И еще одно неприятное известие получил от сыновей Михаил Андреевич. Даже одного Федора отказались принять в училище на казенный счет, объявив, что вакансии нет и надлежит внести плату, и весьма немалую — девятьсот пятьдесят рублей ассигнациями. «Беда да и только! — огорчался Михаил. — Где же взять нам теперь 950 рублей… Боже мой, Боже мой! Что с нами будет!»
Добиться принятия Михаила в училище так и не удалось. Он поступил в инженерные юнкера и вскоре был отослан служить и учиться в Ревель. Дело с платой за Федора утряслось. Выручила тетенька Александра Федоровна. Девятьсот пятьдесят рублей ассигнациями внес ее муж — Куманин.
В Инженерном замке
Экзамены Федор сдал в сентябре, а явиться на занятия приказано было только в январе будущего, 1838 года.

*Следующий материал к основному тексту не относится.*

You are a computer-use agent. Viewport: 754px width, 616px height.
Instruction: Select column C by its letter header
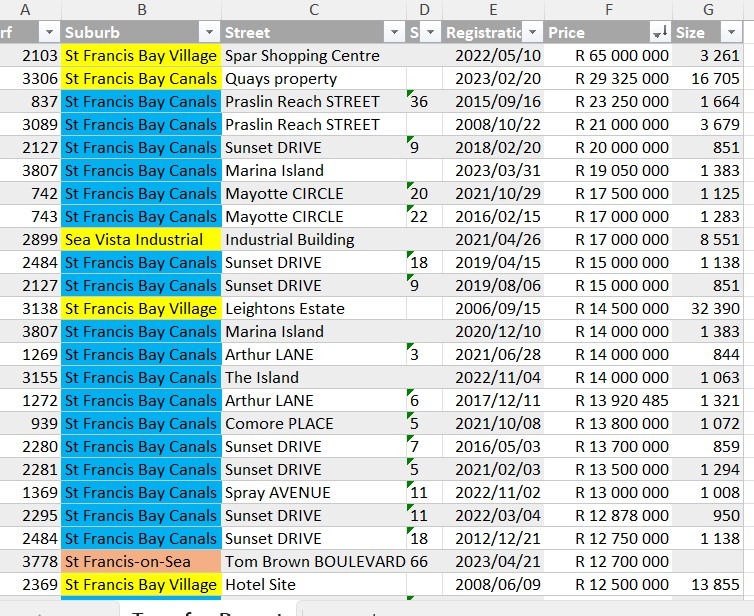pos(313,9)
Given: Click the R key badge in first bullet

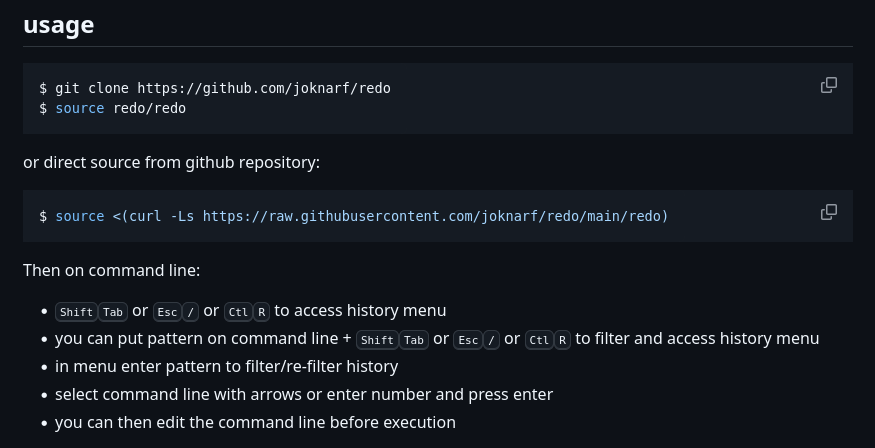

Январь наступил, и Федор переселился с Лиговского канала от Костомарова в Инженерный замок.
Надел черный мундир с красным кантом, красными погонами, серебряными пуговицами, брюки навыпуск, высокий кивер, украшенный красным помпоном, и стал именоваться кондуктором. Так в отличие от кадет называли будущих военных инженеров. «…Наконец-то я надел мундир и вступил совершенно на службу царскую».
Михайловский, или Инженерный, замок еще до переселения в него тревожил воображение Федора красотой архитектуры и романтической своей историей.
Построен был замок в самом конце XVIII века, всего за три года, по приказу царя Павла I.
Видя всеобщее недовольство своим правлением, опасаясь за свою жизнь, Павел с крайней поспешностью решил возвести для себя неприступное убежище, в стенах которого мог бы укрыться. Потому приказал сломать творение Растрелли — чудо архитектуры — деревянный Летний дворец близ Марсова поля и Летнего сада, в самом центре Петербурга, — и на его месте построить замок-крепость, окруженный широким рвом, наполненным водой, и связанный с внешним миром разводными мостами.